Former U.S. Representative, Lowcountry businessman file lawsuit claiming SCGOP broke state law by canceling primary

Former U.S. Representative, Lowcountry businessman file lawsuit claiming SCGOP broke state law by canceling primary

COLUMBIA, S.C. (WIS) - Former U.S. Representative Bob Inglis and a Lowcountry businessman filed a lawsuit Tuesday in Richland County claiming the state's Republican Party violated party rules and state law by canceling the 2020 presidential primary.

Both the South Carolina Republican Party and South Carolina Democratic Party have canceled primaries in the past.

Last month, the SCGOP's Executive Committee voted to forgo a primary next year. They said the decision will save taxpayers about $1.2 million.

Inglis spoke with WIS on Wednesday and said he was disappointed when he learned of the decision.

“I felt like my voice had been taken away," he said. "My opportunity to express my hopes for the Republican party were taken away with it.”

Inglis and Frank Heindel filed the lawsuit with the help of Protect Democracy. According to its website, “Protect Democracy is a nonpartisan nonprofit with an urgent mission: to prevent our democracy from declining into a more authoritarian form of government.”

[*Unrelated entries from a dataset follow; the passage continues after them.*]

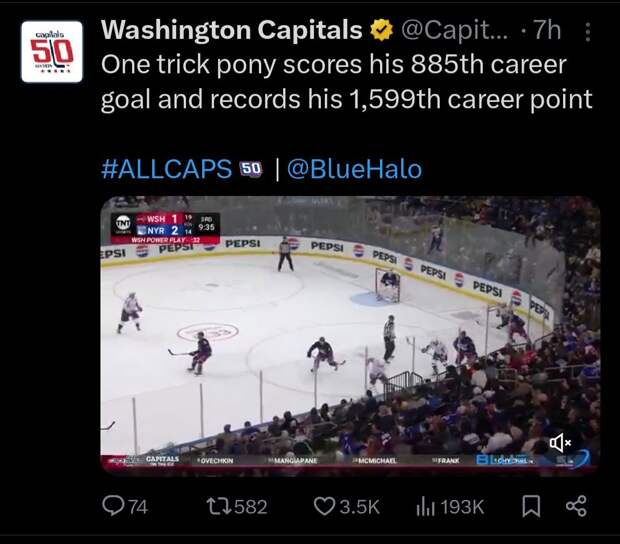Image resolution: width=620 pixels, height=544 pixels.
Task: Click the @Capit... username handle
Action: (x=455, y=30)
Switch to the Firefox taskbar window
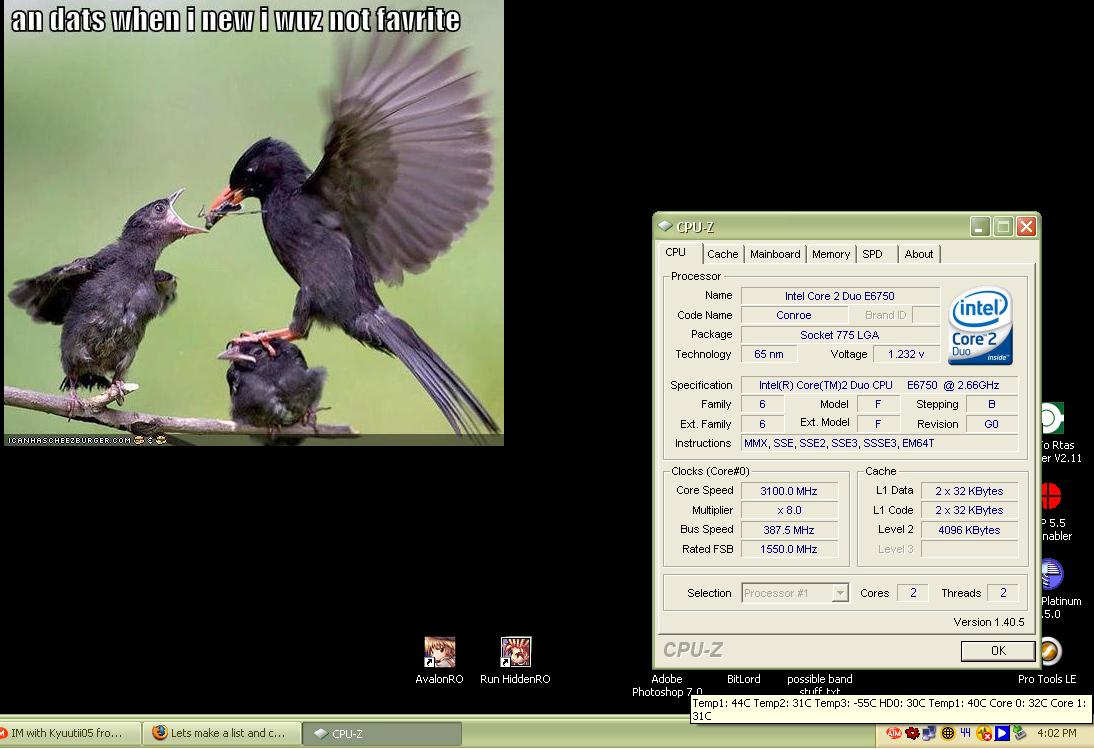 click(220, 733)

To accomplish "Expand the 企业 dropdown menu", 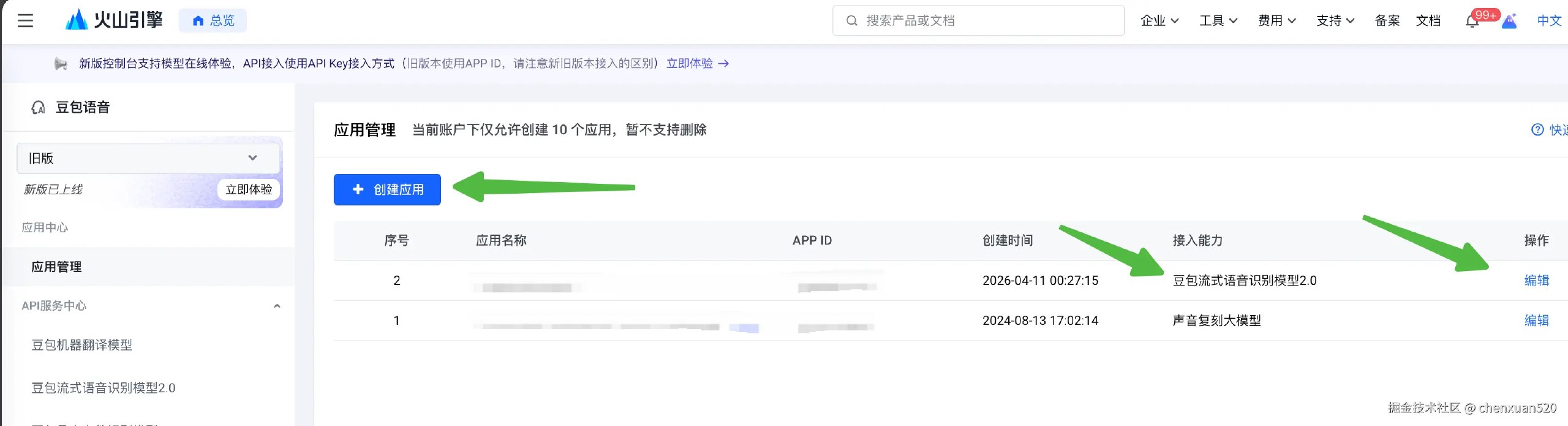I will click(x=1159, y=21).
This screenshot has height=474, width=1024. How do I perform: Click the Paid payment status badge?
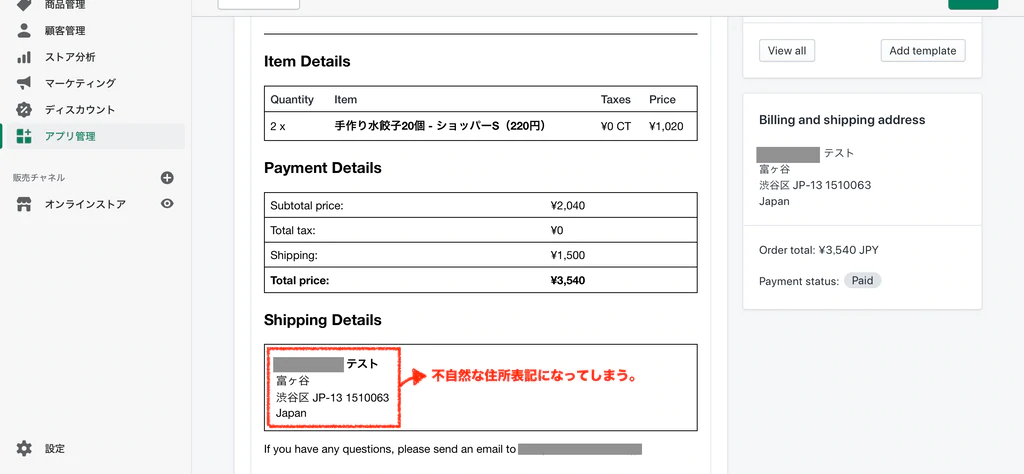[x=862, y=281]
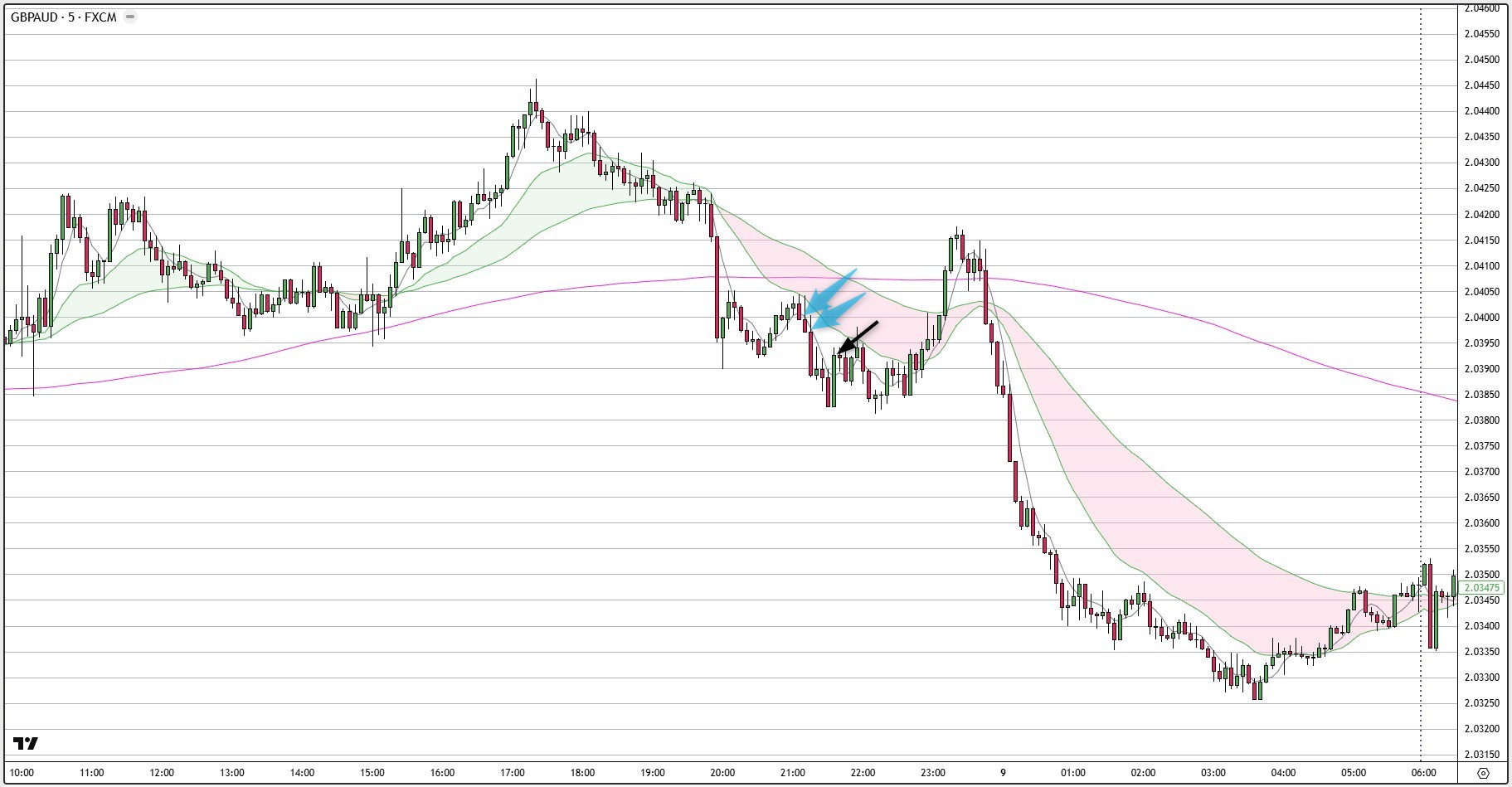The height and width of the screenshot is (787, 1512).
Task: Click the 2.04000 price scale label
Action: (x=1481, y=318)
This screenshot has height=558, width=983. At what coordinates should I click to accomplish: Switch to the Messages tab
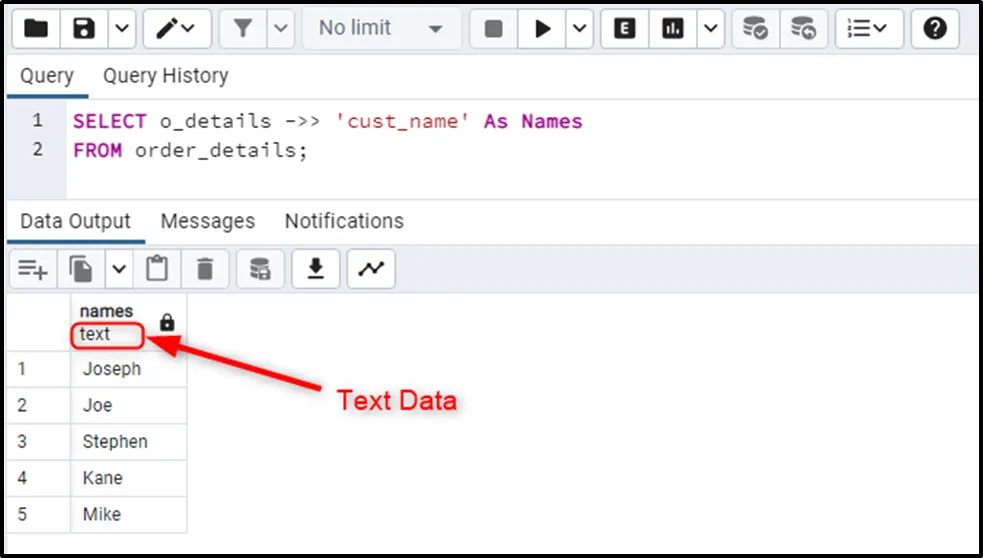click(208, 221)
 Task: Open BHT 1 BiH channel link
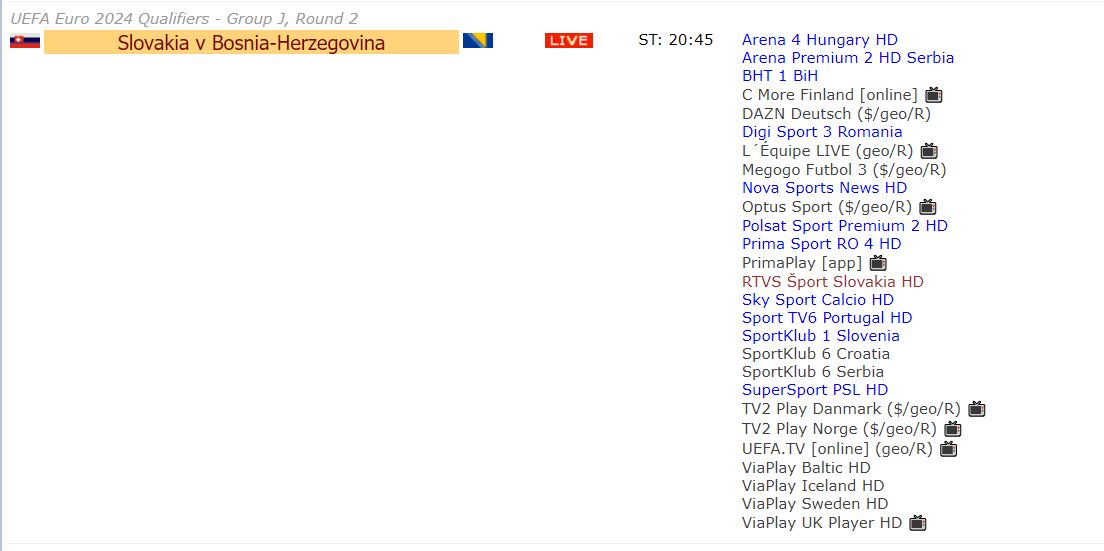pos(779,76)
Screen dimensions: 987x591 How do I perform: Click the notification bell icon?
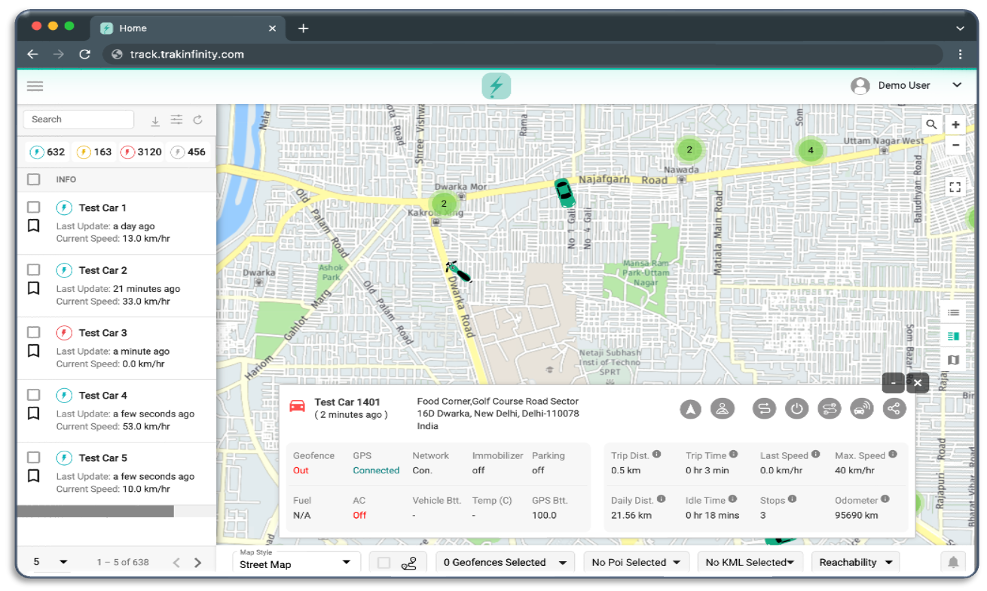(x=953, y=562)
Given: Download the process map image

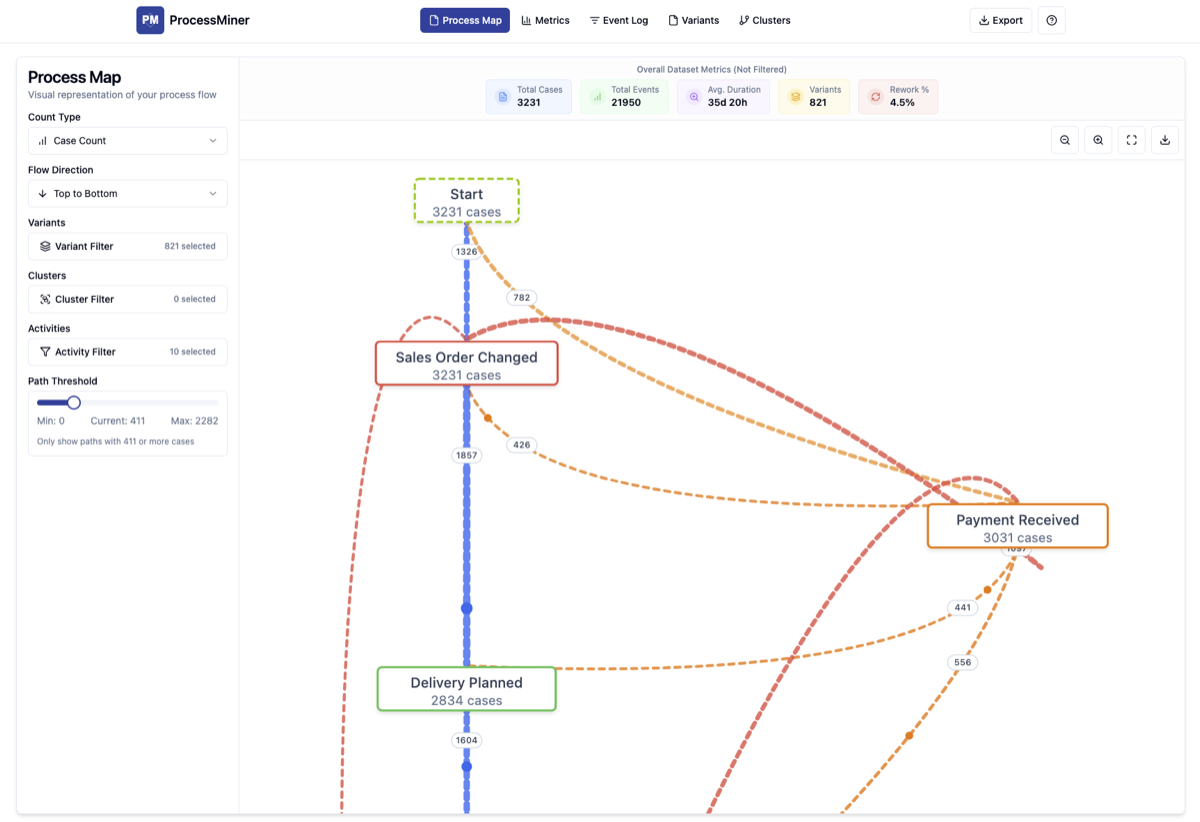Looking at the screenshot, I should [1165, 140].
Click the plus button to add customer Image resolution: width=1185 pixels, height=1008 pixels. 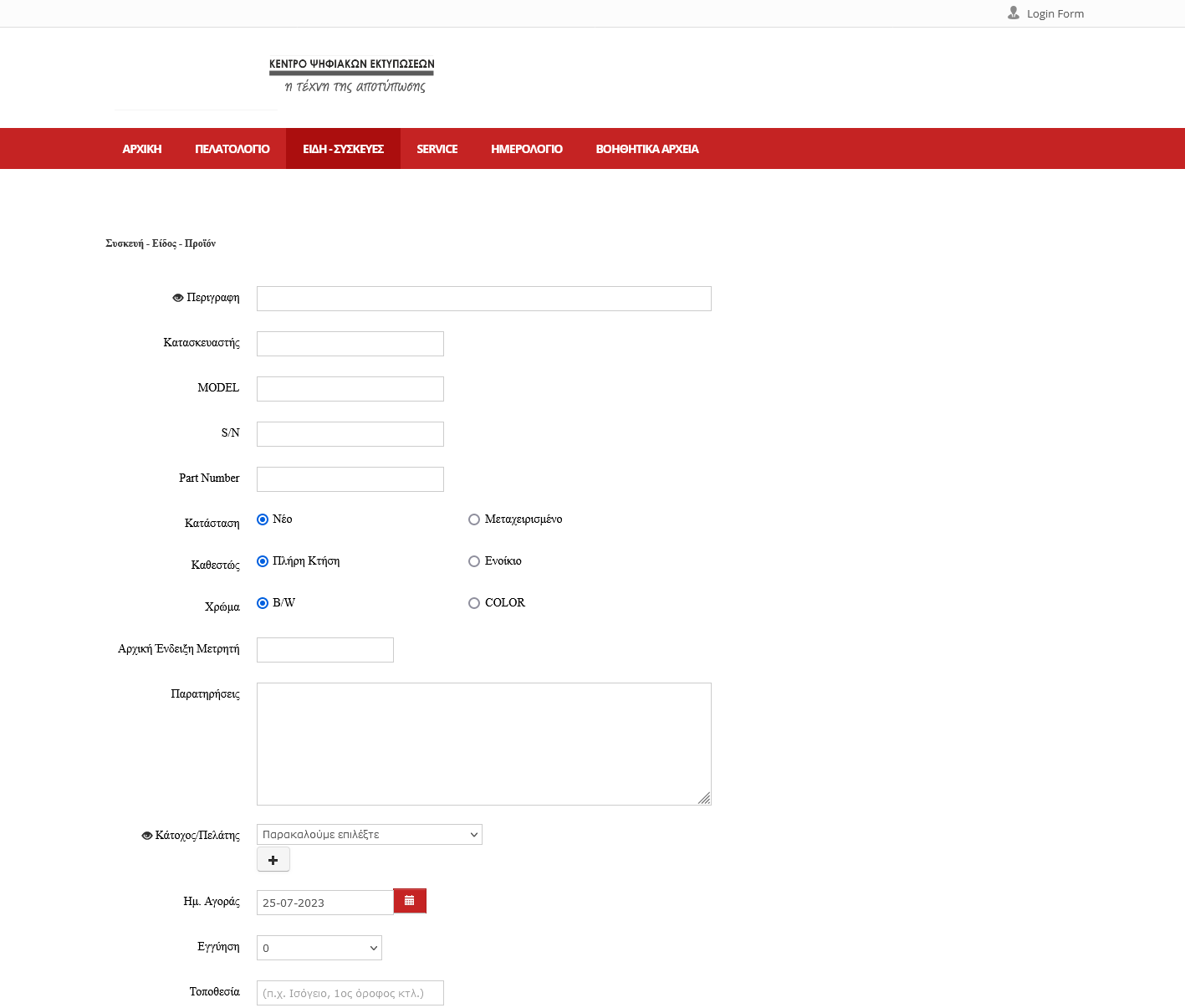click(x=273, y=860)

The lawsuit claims the state Republican Party violated Rule 11(b)(1) of their party rules: Unless decided otherwise by the state party convention within two (2) years prior to each presidential election year, the South Carolina Republican Party shall conduct a statewide presidential preference primary on a date selected by the chairman of the party and this date must be within two weeks after the New Hampshire Republican Primary.

The state convention was held in May. No decision was made then to cancel the primary.

"You can have whatever rules you want as a political party,” Inglis said, “but state law backs that up by saying, if you have rules, you have to follow them."

Dr. Todd Shaw at the University of South Carolina said presidential primaries in South Carolina play an important role in setting the presidential field.

"Primaries help mobilize the electorate, which then might relate to the general election," Dr. Shaw added.

We reached out to the South Carolina Republican Party. They said they do not comment on pending legal matters.